Religion outside the law

Some churches in South Africa have become embroiled with criminal economies.

Image credit Adam Rozanas via Flickr CC.

For a long time, the way scholars have associated the connection between religion and physical violence has been with competition between different religious groups where the weaponization of antagonism and resentment in violent clashes served to enhance the power of one group at the expense of the other. From the conflict between Protestants and Catholics in Northern Ireland and clashes between Hindus and Muslims in India, to the violent struggles between Muslims and Christians in Nigeria, violent religion seems to pivot on the sharpening of group boundaries.

Something entirely different appears to have happened on July 11, 2020 when five people were killed in the headquarters of the International Pentecostal Holiness Church in Zuurbekom, outside of Johannesburg. An armed “splinter group” violently entered the premises, set alight a car with four people on board, shot randomly inside the church building and held large numbers of people hostage until security forces ended the attack. According to the church leadership, this was just one in a series of attempts by the group to literally capture the headquarters and take over the church (which has an estimated membership of three million people). The fights go back to the death of church leader Glayton Modise in 2016 following which struggles over his succession involved the attackers and Modise’s sons. Ever since, nine people have been killed in violent assaults. While surely spectacular and perhaps unique, I suggest these events illuminate some of the broader dynamics underlying religious life in South Africa and the way it has become embroiled with its criminal economies.

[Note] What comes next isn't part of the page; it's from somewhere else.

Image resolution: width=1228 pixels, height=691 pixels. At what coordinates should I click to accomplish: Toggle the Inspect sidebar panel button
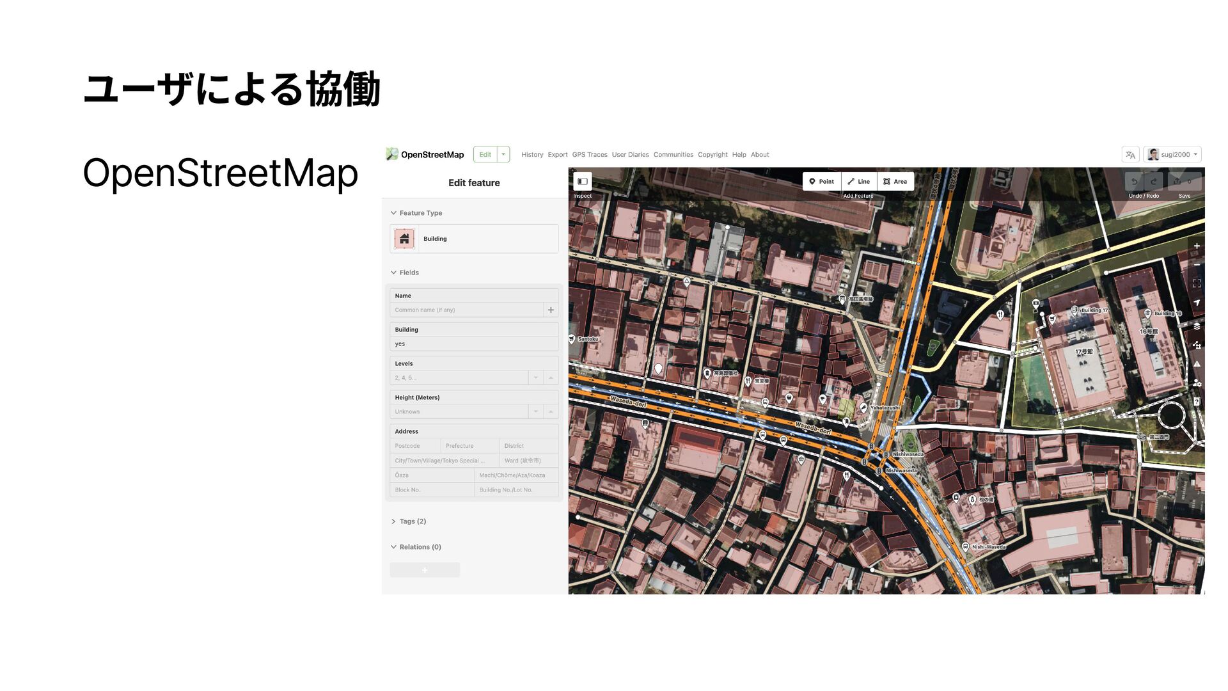[x=583, y=182]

Church schisms and struggles over succession are extremely common in South African Pentecostalism and in fact, are one of its constitutive features. As a highly decentralized part of South Africa’s religious field, Pentecostal churches are usually run by pastors who attract followers with their charismatic gifts, such as their alleged capacity to mobilize the power of the Holy Spirit to produce miracles. In a system where positions of authority are not acquired via formal theological qualification but through socially validated “callings”, it is the theological idea of spiritual gifts that allows religious contenders to rise to prominence. These are men who, after being called by the Holy Spirit to serve God, at some point feel they have “matured in the faith”, meaning they are able to open their own ministry and do so by taking part of the flock with them. In my research, time and again I have seen pastors struggling with secession and losing parts of their membership.

Importantly, while for pastors members mean money, most churches are very small and they do not have liquid assets. As a result, they rarely incite the fantasies of predators and conflicts related to schisms remain low key. This is clearly different in churches of the size of the International Pentecostal Holiness Church, which has been able to grow more or less constantly throughout the almost 60 years of its existence. It seems clear that the larger the churches, the more likely they are seen as a rent to be secured in moments of succession or schism, as a prize to be seized and capitalized.

Powerfully playing into these dynamics is the fact that in South Africa, religion is more and more viewed as a market by both pastors and believers. Pentecostalism has become something like a lucrative profession, inspiring the fantasies of spiritually inspired men, and sometimes women, to make a living or even wealth by becoming pastors. This has massively increased the competition in a now crowded field of actors who claim to protect their followers against misfortune and evil spirits, the forces seen as blocking their road to a life of abundance. Fueling rivalries among competitors, churches such as the Brazilian Universal Church of the Kingdom of God work to popularize the so-called “Gospel of Prosperity” which promises miracles and wealth in exchange for personal “sacrifices.” Poor pastors in the country’s townships have grown increasing wary of this,  as well as of the rise of new—and in their eyes illegitimate—competitors with no spiritual credentials, calling them  “mushroom pastors.”

Already in 2015, these developments prompted the governmental “Commission on the Rights of Cultural, Religious and Linguistic Communities” to undertake a critical investigation into the commercialization of religion. One central concern of the commissioners was that religious organizations, while being non-profit on paper, were actually profit-driven enterprises; enterprises whose book-keeping they found highly wanting. The upshot of all this is that churches are seen as places for the accumulation of money whose moral status is, in the eyes of an increasing number of South Africans, dubious or at least questionable.

These have drawn religious life into the circuits of South Africa’s illicit economies where they have fostered criminal forms of religious rent-seeking and predatory profit-seeking. Some pastors have been accused of providing spiritual protection for criminal gangs in exchange for money. There are also peculiar links between the world of private security firms and Pentecostalism, with some pastors having part-time jobs as guards to gain access to firearms. What is more, bigger churches have their own heavily armed security teams which operate as militias outside the law. During the hearings of the commission mentioned above, some church leaders entered the venues accompanied by such paramilitary forces parading AK-47s and openly issuing death threats against members of the commission. The suspects arrested after the Zuurbekom attacks include a police officer, a member of the South African National Defense Force and a Johannesburg Metro Police Department official who used their police guns in the assault. The events point to the blurry boundaries between law enforcement, criminal economies and religion. As Abiel Wessie, chairman of the church’s executive council said in a press interview: “They have decided to take the law into their hands.”